-- INFORMATION PROVIDED --
━━━━

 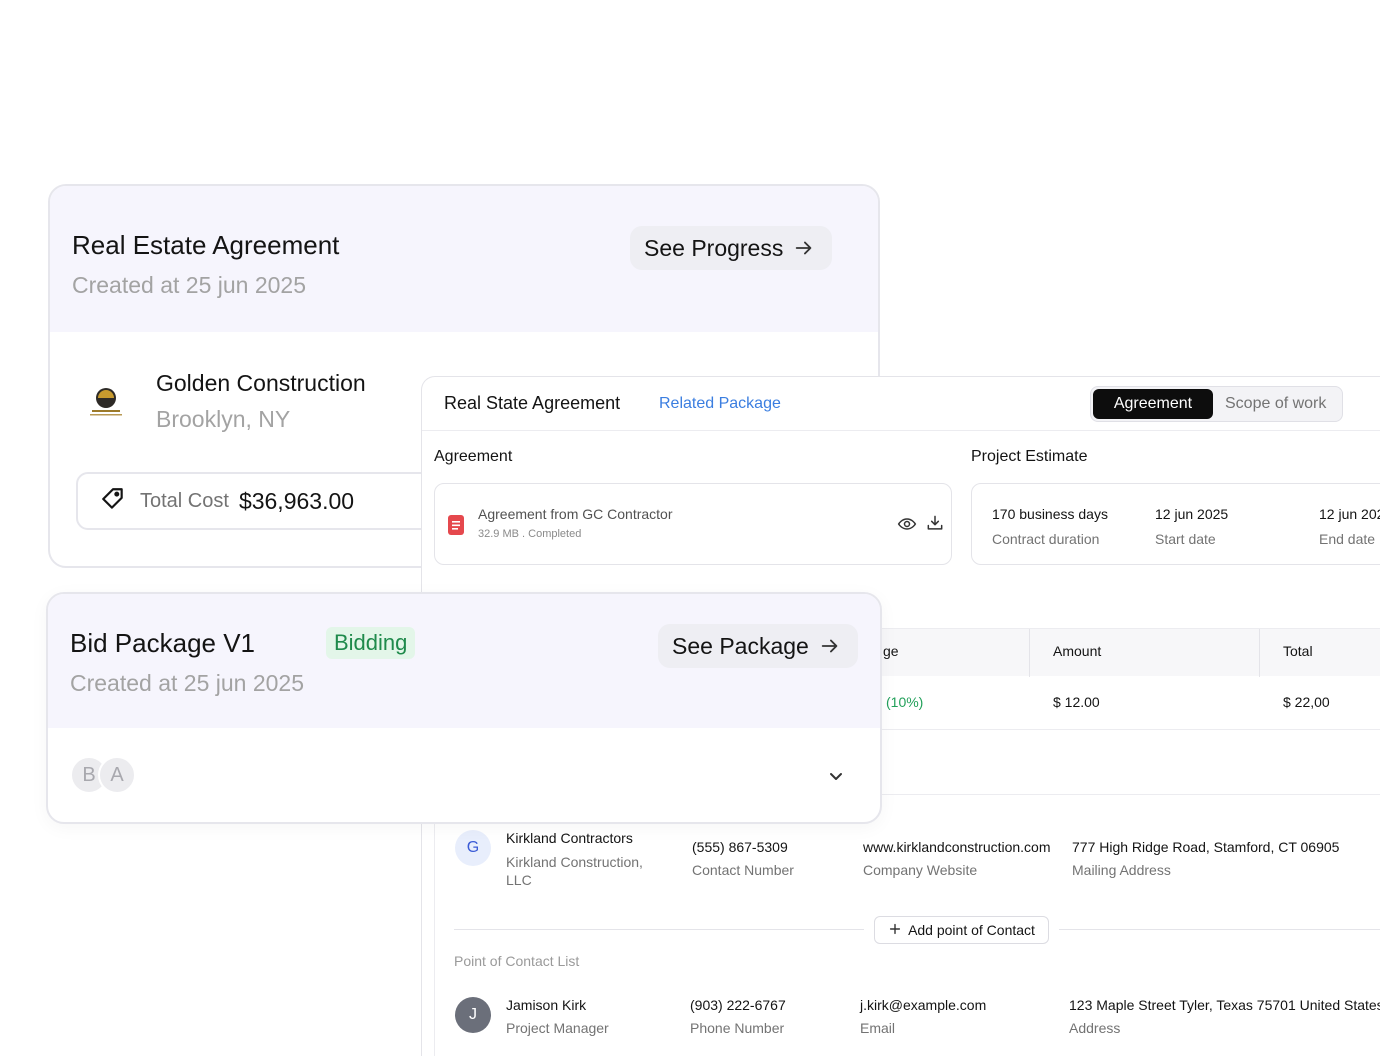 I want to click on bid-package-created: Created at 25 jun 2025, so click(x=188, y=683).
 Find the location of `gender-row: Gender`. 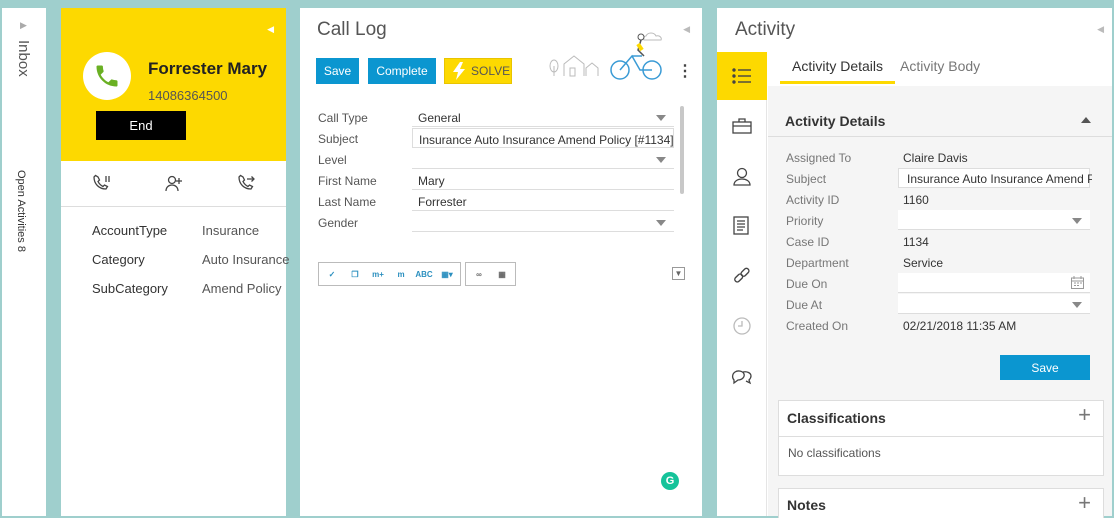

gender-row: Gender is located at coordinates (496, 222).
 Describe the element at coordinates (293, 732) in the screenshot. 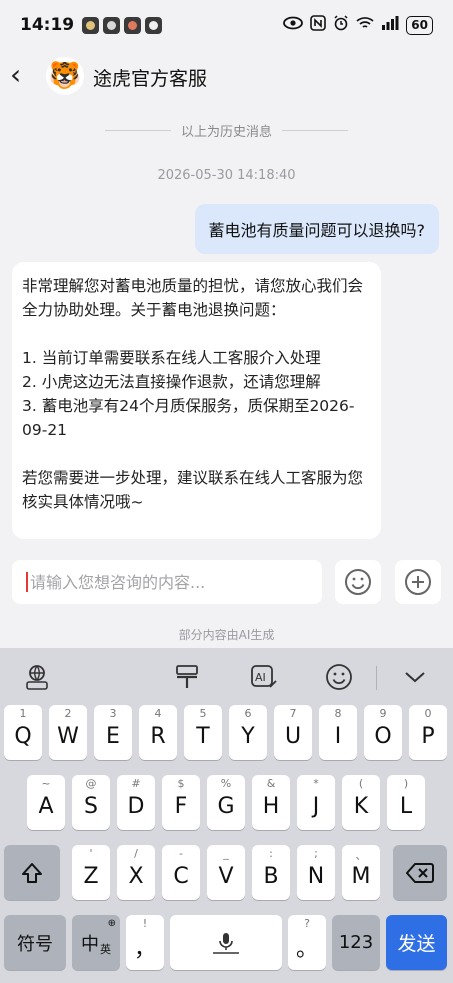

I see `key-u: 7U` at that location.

━━━━

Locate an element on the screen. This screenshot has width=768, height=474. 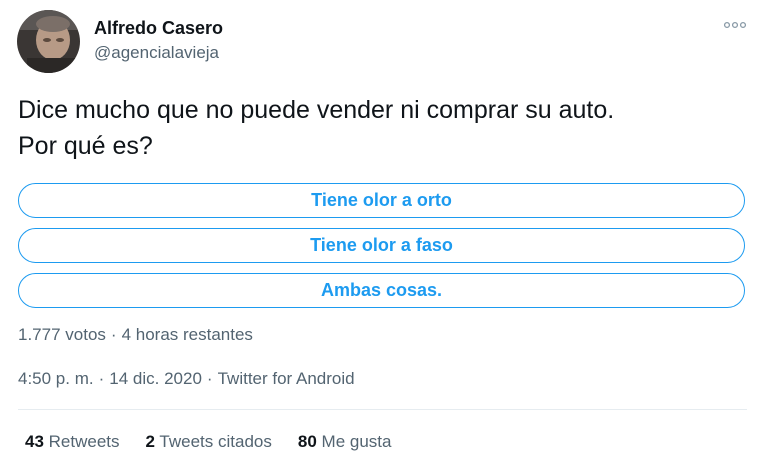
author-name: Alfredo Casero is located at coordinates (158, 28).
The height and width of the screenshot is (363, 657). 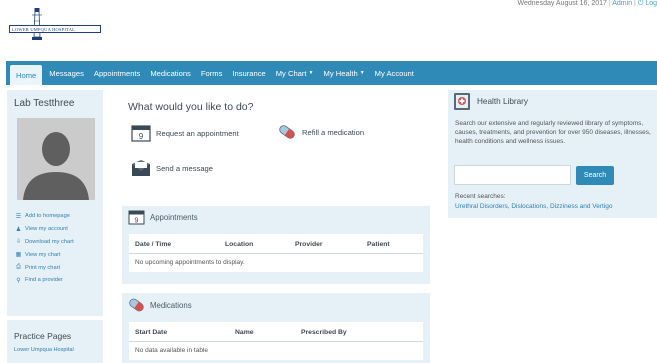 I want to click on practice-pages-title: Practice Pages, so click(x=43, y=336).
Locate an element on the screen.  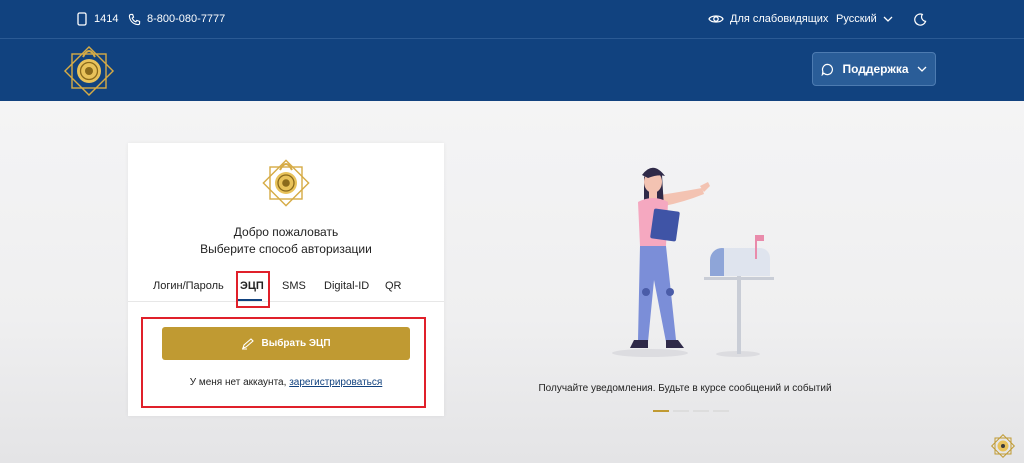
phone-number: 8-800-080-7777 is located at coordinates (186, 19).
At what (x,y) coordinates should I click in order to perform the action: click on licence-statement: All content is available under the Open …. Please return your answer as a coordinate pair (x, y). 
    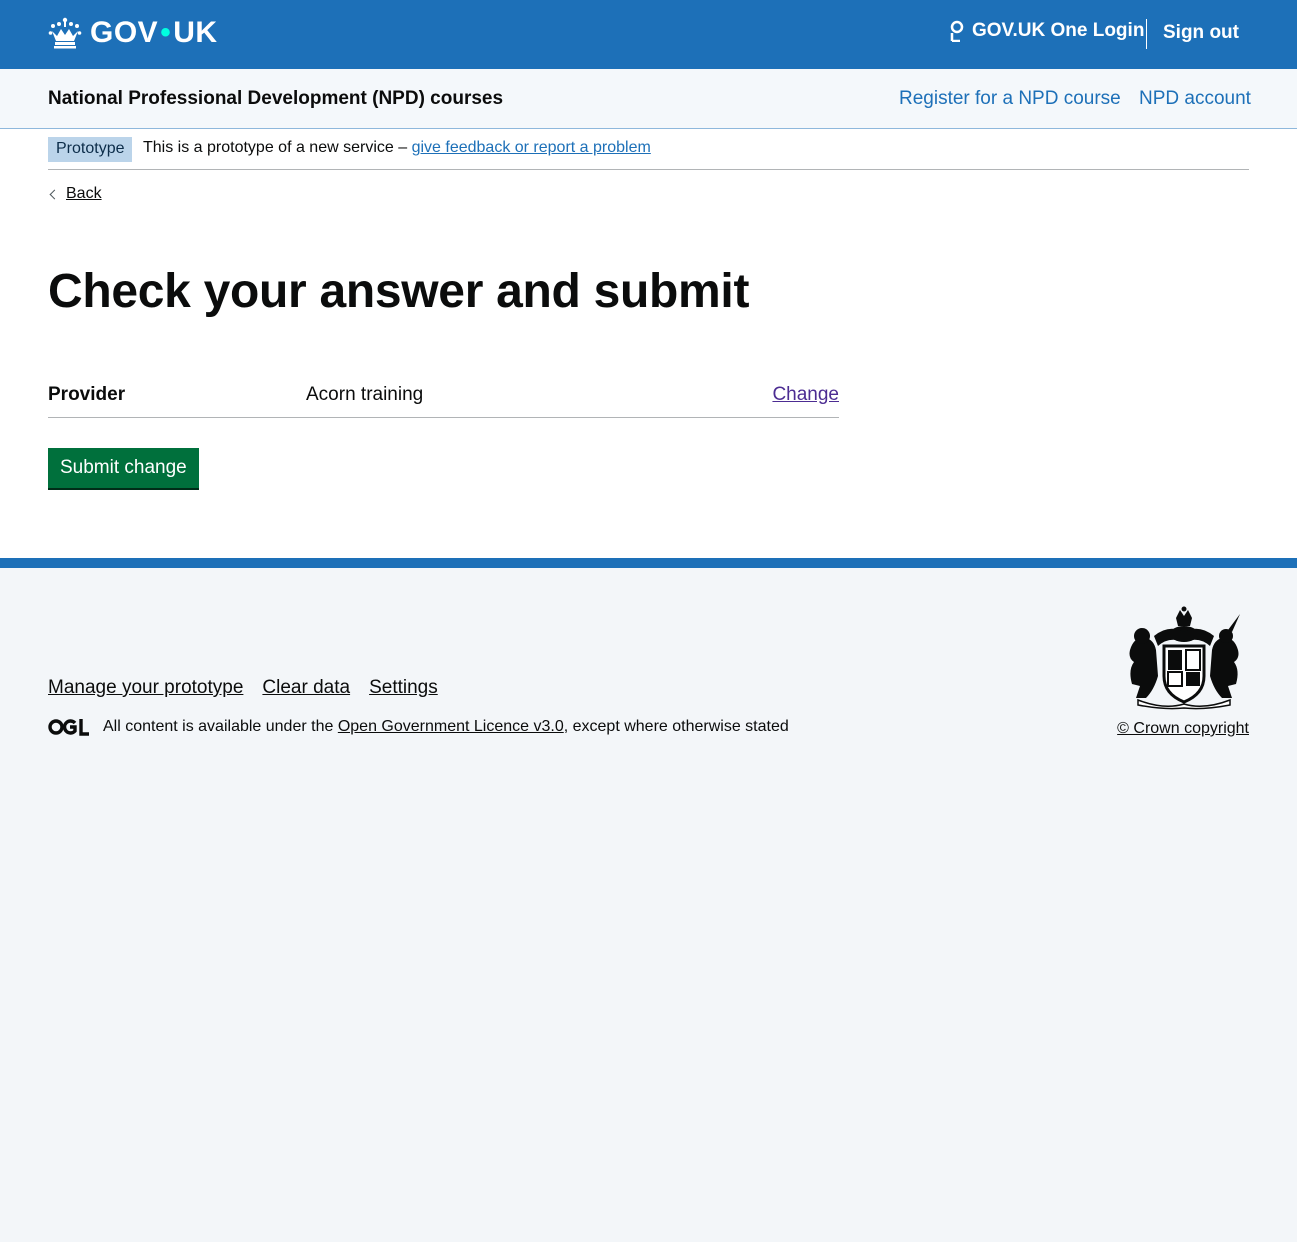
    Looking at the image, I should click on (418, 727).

━━━━

-- TASK TO CARRY OUT --
Copy out the listing above word for word, everything from the line containing "Find the location" down to the line containing "at that location.", both lines included. Leave the pictures out.

-- SOLUTION --
 Find the location of `gender-row: Gender`. 

gender-row: Gender is located at coordinates (496, 222).
 Describe the element at coordinates (293, 732) in the screenshot. 

I see `key-u: 7U` at that location.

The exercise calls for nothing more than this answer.